ところが、イエスさまはそんな弟子たちの期待とは裏腹に、「一粒の麦」のたとえを通して御自分が「十字架の苦難と死によって栄光を現わされる」ことをお語りになるんですね。「はっきり言っておく。一粒の麦は、地に落ちて死ななければ、一粒のままである。だが、死ねば、多くの実を結ぶ。」
これはユダヤの人々をはじめ弟子たちには思いもよらぬショッキングな言葉だったに違いありません。「人の子が栄光を受けるための時が来た」と聞き、大いに期待を膨らましたのに、「人の子は地に落ちて死ななければならない」と言われ、弟子たちの心境はまさに急転直下といえるものであったでしょう。

ここでイエスさまは、イスラエルでも主食であった麦、その一粒の麦をたとえにして、
御自分の生涯、担うべき十字架の苦難と死を示されます。麦は命の糧として貴重なものです。麦は土に蒔かれると人に踏まれます。そうやって踏みつけられることによって芽を出し、しっかりと育っていきます。地に蒔かれもせず、踏みつけられないで大事にとっておかれるだけなら、それは一粒の麦のまま、何の役にも立たず人を生かす命の糧とはならないのです。イエスさまは御自分が地に落ちた一粒の麦のように、あたかも踏みつけられ、冷たく暗い土に埋められる一粒の麦のように死ぬことによって、やがて多くの実を結ぶことになるということをここで明らかにされたのですね。
イザヤ書53章11節に預言されたように、「彼は自らの苦しみの実りを見、それを知って満足する。わたしの僕は、多くの人が正しい者とされるために彼らの罪を自ら負った」とあるとおりです。このイエスさまの十字架の苦難と死による実りをおぼえると共に、益々主イエス福音が実を結んでいくことを願うものです。

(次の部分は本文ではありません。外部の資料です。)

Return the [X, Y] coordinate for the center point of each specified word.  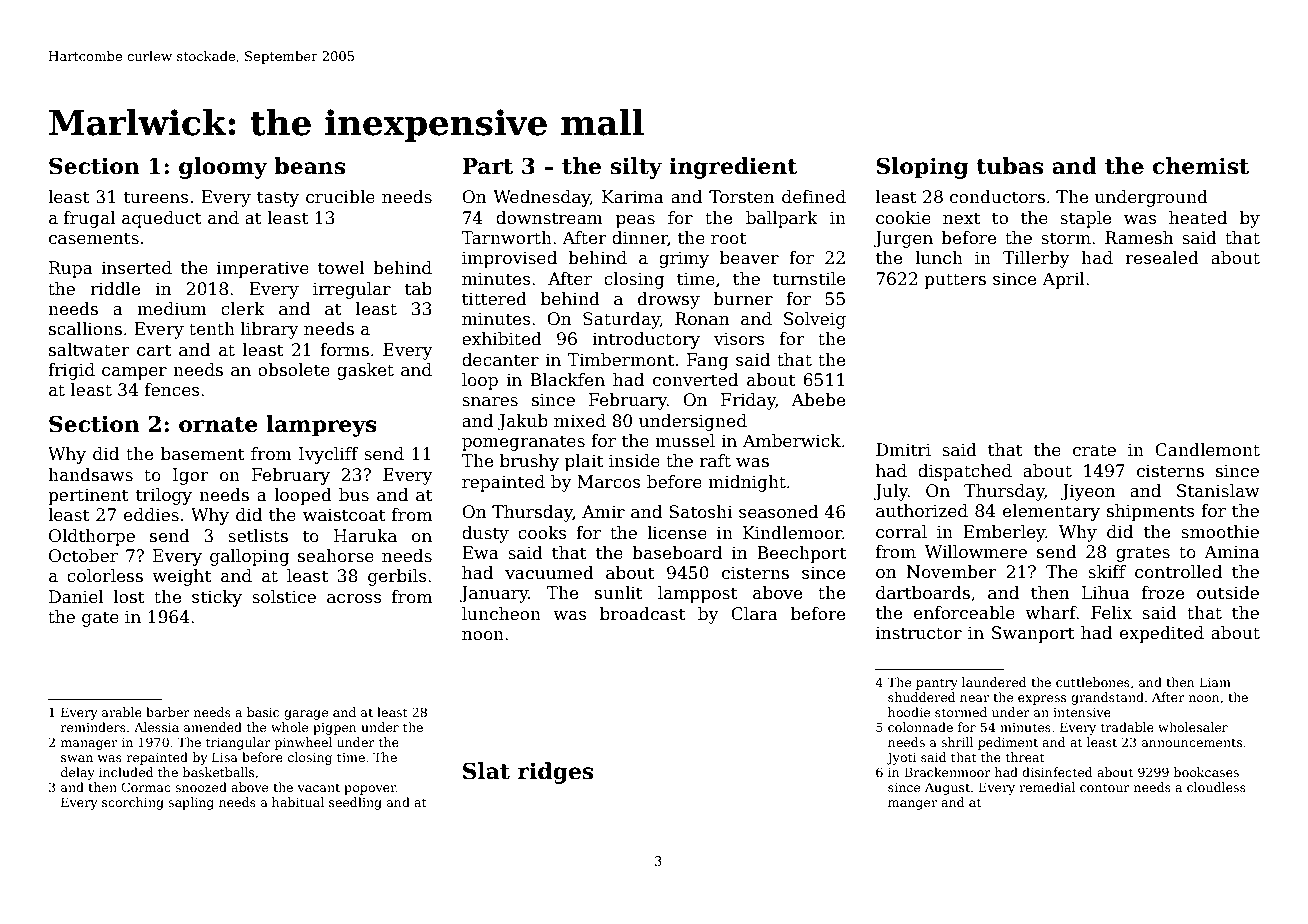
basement [203, 454]
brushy [529, 462]
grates [1143, 554]
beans [309, 166]
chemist [1201, 166]
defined [814, 197]
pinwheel [303, 743]
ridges [555, 773]
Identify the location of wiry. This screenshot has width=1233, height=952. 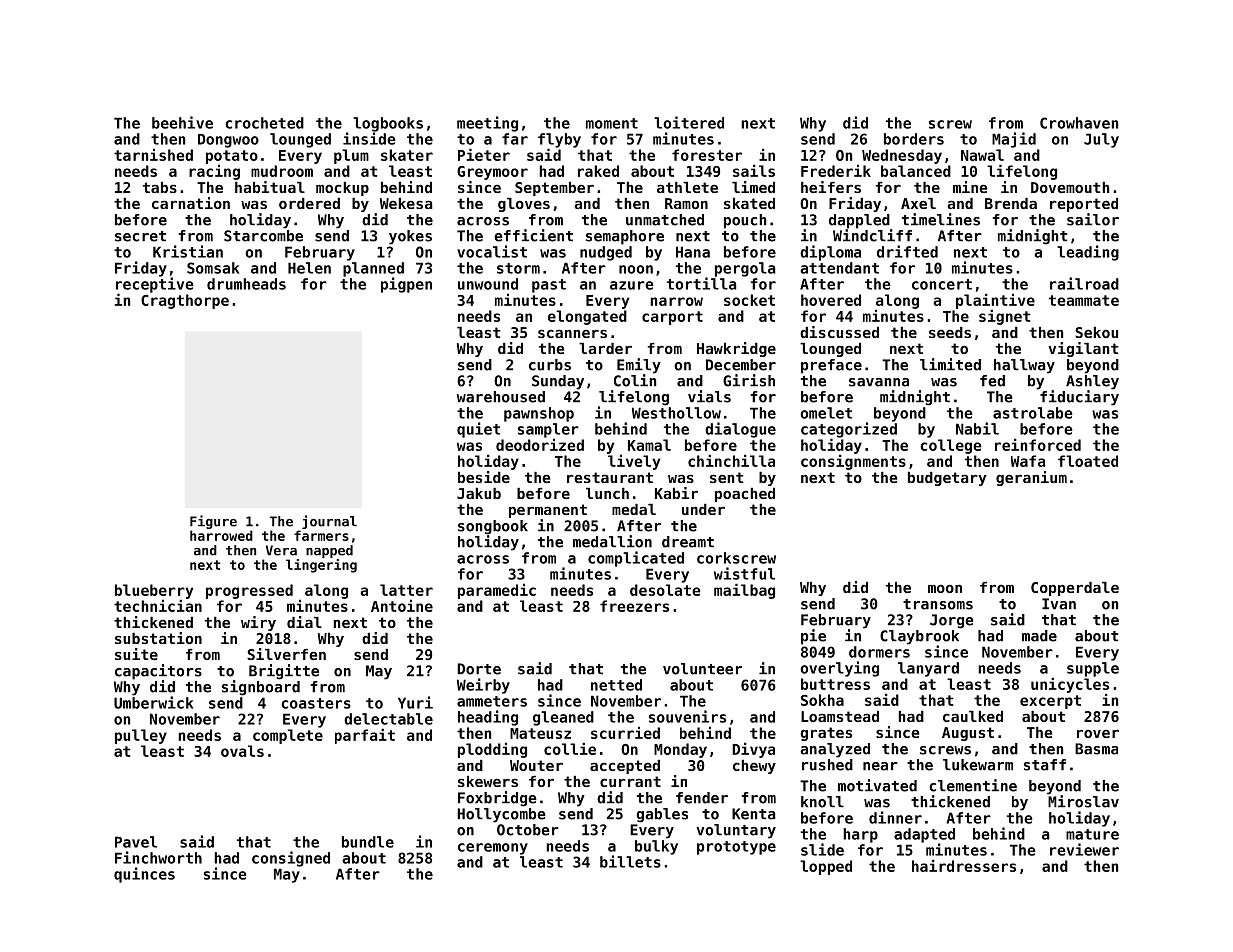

続く25節には、「自分の命を愛する者は、それを失うが、この世で自分の命を憎む人は、それを保って永遠の命に至る」とあります。これを世間一般の人が読むと、キリスト教の教えは難しい、と感じる方がおられるでしょう。自分の命を愛することは大事なことのはずです。そして自分の命を憎むということほど自虐的で否定的なことはないと思います。そのまま読みますと命を粗末にするような表現になりそうな言葉ですけれども。岩波訳聖書は、「自分の命に愛着する者は、それを滅ぼし、この世で自分の命を憎む者は、それを永遠の命にまで護ることとなる」と訳されています。
イエスさまは、自分の命を利己のために保とうとすればそれを失うが、自分の命を主と人のために使い果たそうとする人はかえってそれを得て、永遠の命(神の命)に至る、と言っているのですね。ここで使われている「命」は人間に備えられたあるがままの命、ギリシャ語でプシュケーです。それは生理学的な命、肉体を抱える自然的な命です。ですからやがて衰え消えゆくものです。それはある意味限界を持つ命のことですよね。けれども、神と人のために私たちがそのプシュケーの命を使い果たしてゆくとき、かえってそれを保って、「永遠の命」、ギリシャ語でゾーエーの命に至るっておっしゃるんですね。「永遠の命」という言葉が実にこれほどの重みをもっているということをここで見るのであります。

最後に、イエスさまは真に神の子でありますが、又、全く私たち同様人間としてこの地上にお生まれになり、そのご生涯を全うなさいました。先程申しました、人としての命と永遠の命のせめぎ合いのなかでもだえ苦しまれるイエスさまのお姿を、本日の27節以降のところで伝えています。それは他の共観福音書にございますゲッセマネの園で、血の汗をしたたらせながらもだえ祈られたお姿を重ねて見るのでありますが。
ここで、イエスさまはこのように訴えておられます。「今、わたしは心騒ぐ。何と言おうか。『父よ、わたしをこの時から救ってください』と言おうか。父よ、御名の栄光を現わしてください。」
イエスさまが「心騒ぐ」と叫ばれた、「心」は実は「プシュケー」、人間の自然の命、限りある命を指し、そこにはイエスさまであられても想像を絶するような苦悩があられたということであります。十字架の苦難と死が差し迫る中での苦悩と恐れから、イエスさまは父なる神さまに、「わたしをこの時から救ってください」と訴えて祈られたのですね。十字架の道はイエスさまにとっても受け入れ難いものであった。
けれどもその後で、イエスさまは、「しかし、わたしはまさにこの時のために来たのだ」と御自分に言い聞かせるようにおっしゃって、「父よ、御名の栄光を現わしてください」と祈られるのですね。「自分の命を救ってください」という命を保つ訴えから、まさにこの時のための命として父なる神さまにすべてをゆだね切って行く決意を表されるのです。イエスさまは永遠の命の初穂となるためこのように地に落ちた一粒の麦となって下さった。この事を深く想う時、私たちも25、26節のみ言葉にア―メンと唱和させられのではないでしょうか。
イエスさまのその祈りに28節、すると、天から声が聞こえた。「わたしは既に栄光を現わした。再び栄光を現わそう。」
それは父なる神がこれまで御子イエスさまを通してなされた多くのしるしによってその臨在と神の国を証されたように、十字架の道を通してその大いなる栄光を遂に現わそう、という約束の声であったのですね。
そして「神の最大の栄光。」それこそは御子イエスさまの十字架の苦難と死を通してなされた全人類のための救いのみ業であります。この事実を今日も確認したいと思います。今や一粒の麦主イエス・キリストによってもたらされた救いの福音が、民族的な境界を越えて、広く世界に多くの実りをもたらして来たことを私たちは知っています。私たちも又その実りの麦であるのです。
先週読みました「イエスこそ、復活であり、命である。」3章16節の「神は、その独り子をお与えになるほどに、世を愛された。独り子を信じる者が一人も滅びないで、永遠の命を得るためである。」その命のみ言葉が今も世界中において、又私たちのうちにも生きて働いているその幸いおぼえつつ、これからも主の救いの福音が世界の至るところに蒔かれ実り続けていくよう、この受難節より祈り、努めてまいりましょう。